On Wed, 16 Nov 2022 17:39:55 GMT, Xue-Lei Andrew Fan <xue...@openjdk.org> wrote:

>>> _Mailing list message from [Xuelei Fan](mailto:xuele...@gmail.com) on 
>>> [security-dev](mailto:security-...@mail.openjdk.org):_
>>> 
>>> > The wording in this PR specifically refers to the protocol version that
>>> 
>>> was specified. It isn't covering other optional protocols that may be 
>>> supported.
>>> 
>>> Sorry, I may not make it clear. The protocol specified in 
>>> SSLContext.getInstance is not TLS protocol version. I think the protocol 
>>> disabled in security properties refers to protocol version. 
>> 
>> Where in the javadoc APIs does it say that? I think the only assumption you 
>> can make is that the SSLContext that is returned supports the protocol 
>> version that was specified. Whether or not it supports other versions is 
>> completely implementation-specific AFAICT.
>
>> > _Mailing list message from [Xuelei Fan](mailto:xuele...@gmail.com) on 
>> > [security-dev](mailto:security-...@mail.openjdk.org):_
>> > > The wording in this PR specifically refers to the protocol version that
>> > 
>> > 
>> > was specified. It isn't covering other optional protocols that may be 
>> > supported.
>> > Sorry, I may not make it clear. The protocol specified in 
>> > SSLContext.getInstance is not TLS protocol version. I think the protocol 
>> > disabled in security properties refers to protocol version.
>> 
>> Where in the javadoc APIs does it say that?
> 
> The Javadoc APIs specification does not say it is referring to TLS protocol 
> version.  In the standard algorithm documentation, the word "SSLContext 
> Algorithms" is used and here is an example:
> 
> 
> Algorithm Name | Description
> -- | --
> TLSv1.2 | Supports RFC 5246: TLS version 1.2; may support other SSL/TLS 
> versions
> 
> 
>> I think the only assumption you can make is that the SSLContext that is 
>> returned supports the protocol version that was specified. Whether or not it 
>> supports other versions is completely implementation-specific AFAICT.
> 
> Yes.  So we cannot assume that the literal SSLContext algorithm is the only 
> supported TLS version for an JSSE provider, including the SunJSSE provider.

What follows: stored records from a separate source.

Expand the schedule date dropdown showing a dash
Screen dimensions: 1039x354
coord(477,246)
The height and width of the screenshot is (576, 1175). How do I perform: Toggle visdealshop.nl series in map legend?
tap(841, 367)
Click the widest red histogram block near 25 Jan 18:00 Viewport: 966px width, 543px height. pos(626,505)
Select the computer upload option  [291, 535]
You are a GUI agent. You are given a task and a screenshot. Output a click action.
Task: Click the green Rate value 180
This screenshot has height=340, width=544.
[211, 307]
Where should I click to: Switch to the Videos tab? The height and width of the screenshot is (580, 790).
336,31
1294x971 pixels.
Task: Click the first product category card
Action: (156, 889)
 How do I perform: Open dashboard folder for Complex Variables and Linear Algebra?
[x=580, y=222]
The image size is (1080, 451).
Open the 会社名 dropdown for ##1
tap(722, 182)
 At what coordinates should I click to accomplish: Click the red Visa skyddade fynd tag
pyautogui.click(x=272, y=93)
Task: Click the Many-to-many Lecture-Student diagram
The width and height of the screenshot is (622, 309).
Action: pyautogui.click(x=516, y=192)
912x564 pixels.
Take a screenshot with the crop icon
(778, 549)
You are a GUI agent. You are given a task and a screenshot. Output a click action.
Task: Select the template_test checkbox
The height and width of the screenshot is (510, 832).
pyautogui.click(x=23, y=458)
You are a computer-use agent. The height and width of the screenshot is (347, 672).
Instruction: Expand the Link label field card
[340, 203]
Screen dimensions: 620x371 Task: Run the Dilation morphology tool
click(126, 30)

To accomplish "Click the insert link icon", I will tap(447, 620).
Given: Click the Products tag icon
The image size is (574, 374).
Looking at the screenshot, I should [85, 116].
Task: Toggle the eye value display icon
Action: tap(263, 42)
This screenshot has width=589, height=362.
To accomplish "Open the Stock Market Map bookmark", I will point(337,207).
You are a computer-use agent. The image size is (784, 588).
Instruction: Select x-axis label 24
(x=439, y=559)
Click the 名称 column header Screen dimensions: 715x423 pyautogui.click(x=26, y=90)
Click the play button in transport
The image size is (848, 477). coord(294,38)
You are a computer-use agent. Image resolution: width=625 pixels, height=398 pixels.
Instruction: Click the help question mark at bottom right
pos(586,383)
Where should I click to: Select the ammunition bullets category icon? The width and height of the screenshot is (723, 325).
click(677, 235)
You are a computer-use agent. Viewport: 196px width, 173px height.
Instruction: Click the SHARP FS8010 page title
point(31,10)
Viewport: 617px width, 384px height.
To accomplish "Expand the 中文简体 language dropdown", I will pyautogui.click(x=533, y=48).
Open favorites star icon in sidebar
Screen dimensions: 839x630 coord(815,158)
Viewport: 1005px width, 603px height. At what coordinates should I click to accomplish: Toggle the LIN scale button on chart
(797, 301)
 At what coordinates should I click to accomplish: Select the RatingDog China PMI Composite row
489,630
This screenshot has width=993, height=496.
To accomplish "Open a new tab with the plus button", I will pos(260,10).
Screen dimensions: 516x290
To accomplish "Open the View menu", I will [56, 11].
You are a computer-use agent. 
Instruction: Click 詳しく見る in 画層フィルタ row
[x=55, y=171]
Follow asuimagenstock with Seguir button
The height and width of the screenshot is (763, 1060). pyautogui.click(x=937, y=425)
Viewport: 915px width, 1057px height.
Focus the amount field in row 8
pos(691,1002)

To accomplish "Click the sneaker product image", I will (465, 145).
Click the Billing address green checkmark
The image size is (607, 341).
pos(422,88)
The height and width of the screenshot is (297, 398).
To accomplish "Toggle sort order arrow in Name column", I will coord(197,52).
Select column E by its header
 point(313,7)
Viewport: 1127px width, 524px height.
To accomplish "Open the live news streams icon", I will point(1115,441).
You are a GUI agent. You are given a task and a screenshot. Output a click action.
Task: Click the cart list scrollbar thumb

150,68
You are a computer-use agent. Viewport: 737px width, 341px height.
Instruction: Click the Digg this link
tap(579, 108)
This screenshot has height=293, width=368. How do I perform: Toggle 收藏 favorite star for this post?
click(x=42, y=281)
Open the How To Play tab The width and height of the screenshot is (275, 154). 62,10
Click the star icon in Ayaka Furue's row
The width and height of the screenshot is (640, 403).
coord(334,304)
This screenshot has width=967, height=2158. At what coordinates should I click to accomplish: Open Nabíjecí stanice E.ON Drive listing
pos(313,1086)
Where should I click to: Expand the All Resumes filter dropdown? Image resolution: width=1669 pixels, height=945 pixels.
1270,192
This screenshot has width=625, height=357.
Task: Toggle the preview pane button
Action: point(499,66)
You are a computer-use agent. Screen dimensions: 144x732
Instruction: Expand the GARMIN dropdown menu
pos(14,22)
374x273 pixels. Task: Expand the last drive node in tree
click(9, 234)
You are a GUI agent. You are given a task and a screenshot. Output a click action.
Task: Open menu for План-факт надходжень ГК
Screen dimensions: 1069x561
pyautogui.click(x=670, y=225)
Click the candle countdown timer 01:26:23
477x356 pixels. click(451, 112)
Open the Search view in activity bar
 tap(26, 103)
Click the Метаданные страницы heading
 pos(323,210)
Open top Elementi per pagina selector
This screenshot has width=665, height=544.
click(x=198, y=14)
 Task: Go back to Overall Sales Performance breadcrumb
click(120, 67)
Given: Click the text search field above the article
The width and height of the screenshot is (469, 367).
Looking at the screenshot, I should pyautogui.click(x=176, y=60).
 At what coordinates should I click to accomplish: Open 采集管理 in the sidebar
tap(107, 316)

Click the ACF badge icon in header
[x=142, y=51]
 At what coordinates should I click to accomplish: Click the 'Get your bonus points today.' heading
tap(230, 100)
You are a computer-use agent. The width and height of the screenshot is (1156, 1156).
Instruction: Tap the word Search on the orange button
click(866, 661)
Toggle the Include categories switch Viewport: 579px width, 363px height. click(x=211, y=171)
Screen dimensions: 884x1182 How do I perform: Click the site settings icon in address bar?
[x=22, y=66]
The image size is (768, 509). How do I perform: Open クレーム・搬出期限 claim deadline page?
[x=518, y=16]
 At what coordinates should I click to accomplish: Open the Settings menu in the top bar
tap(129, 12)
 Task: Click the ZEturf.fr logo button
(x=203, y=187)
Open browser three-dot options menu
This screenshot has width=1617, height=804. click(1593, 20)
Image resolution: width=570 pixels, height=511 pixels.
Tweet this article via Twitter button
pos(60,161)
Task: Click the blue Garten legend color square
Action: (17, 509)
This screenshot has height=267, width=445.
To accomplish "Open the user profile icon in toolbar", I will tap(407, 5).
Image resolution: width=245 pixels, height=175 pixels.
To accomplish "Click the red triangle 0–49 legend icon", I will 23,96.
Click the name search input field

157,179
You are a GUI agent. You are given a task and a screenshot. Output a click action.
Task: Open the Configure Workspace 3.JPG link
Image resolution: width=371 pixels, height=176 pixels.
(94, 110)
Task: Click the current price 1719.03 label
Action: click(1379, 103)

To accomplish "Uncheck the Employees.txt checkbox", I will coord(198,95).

I plan to withdraw this PR for now. @XueleiFan you make some good points that 
the implementation note is too specific (there are other failure scenarios) and 
also that a connection may still be successfully established using other 
protocols if the implementation supports other protocols than what was 
requested.

I really think that what is needed is a better class description in the javadoc 
of the `SSLContext` class about what the protocol passed to `getInstance` 
means. Something similar to what is documented in the JSSE Developer's Guide: 
https://docs.oracle.com/en/java/javase/19/security/java-secure-socket-extension-jsse-reference-guide.html#GUID-9BAC1902-A203-4422-8163-61D64ADD2FF7
I will open an RFE for that.

After that we can add more information on specific implementation specific 
scenarios, such as what is being proposed here.